■ Stored data ■
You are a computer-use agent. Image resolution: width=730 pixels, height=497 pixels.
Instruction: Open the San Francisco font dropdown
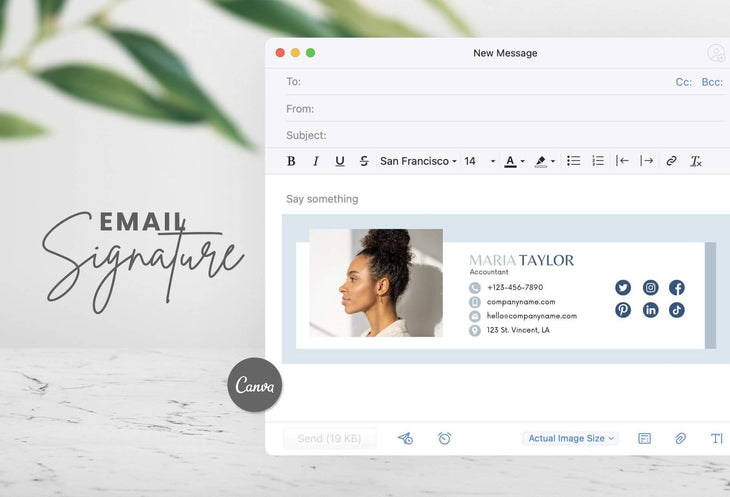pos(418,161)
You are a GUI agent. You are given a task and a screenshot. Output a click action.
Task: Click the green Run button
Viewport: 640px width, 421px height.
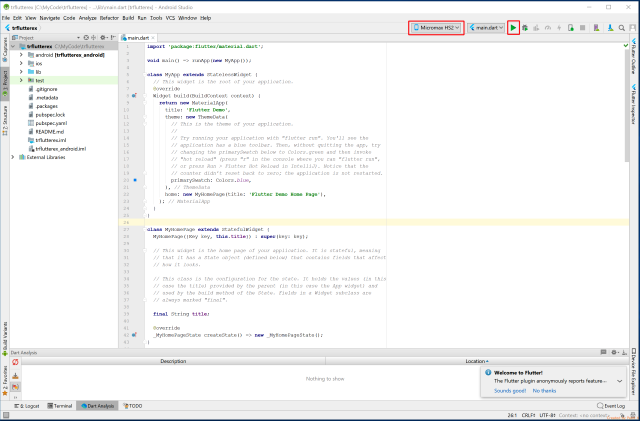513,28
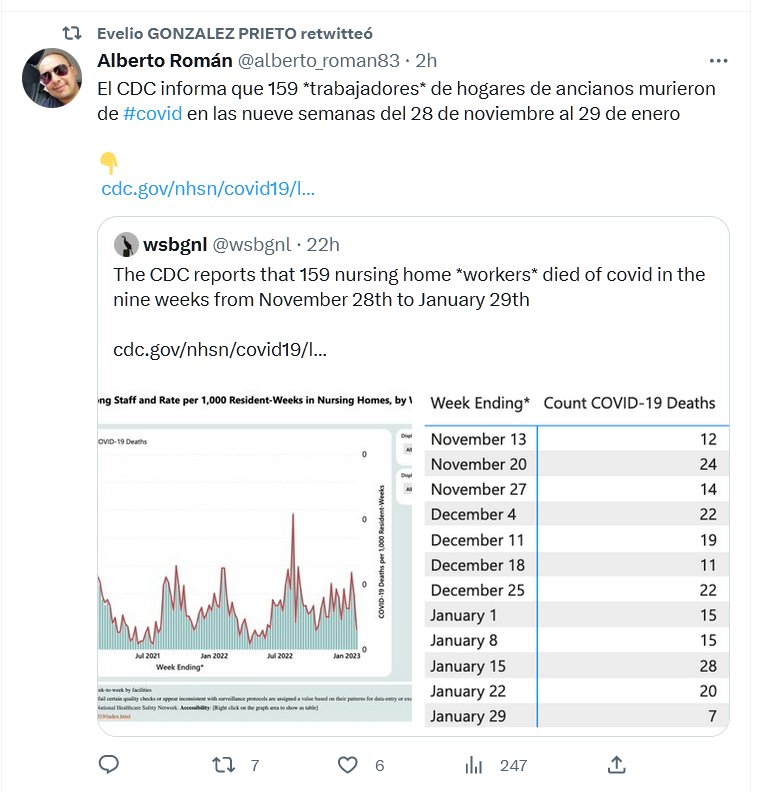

■ Try it ■
Everything in the listing above except the pictures should be duplicated exactly.

■ Solution to this task ■
You are a computer-use agent. Image resolution: width=730 pixels, height=497 pixels.
Instruction: Open the San Francisco font dropdown
pos(418,161)
You are a GUI agent. You are given a task and a screenshot. Output a click action.
Task: Click the green Run button
Viewport: 640px width, 421px height.
513,28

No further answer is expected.